→ **Exercise prompt**
Pick out each line below that contains the string "icon" and copy it. Upper and lower case must match.

→ **Input material**
****

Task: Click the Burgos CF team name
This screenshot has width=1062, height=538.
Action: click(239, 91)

****

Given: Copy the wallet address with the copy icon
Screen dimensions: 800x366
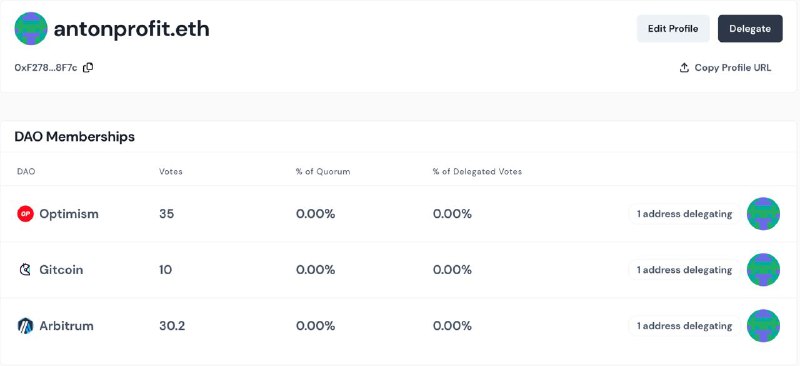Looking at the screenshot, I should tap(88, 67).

****

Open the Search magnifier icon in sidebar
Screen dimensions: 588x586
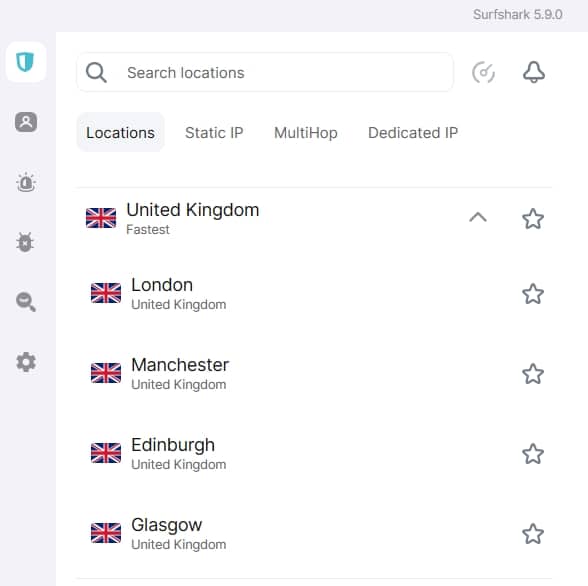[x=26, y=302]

****

→ **Exercise solution**
Given: Copy the wallet address with the copy icon
Open the Search magnifier icon in sidebar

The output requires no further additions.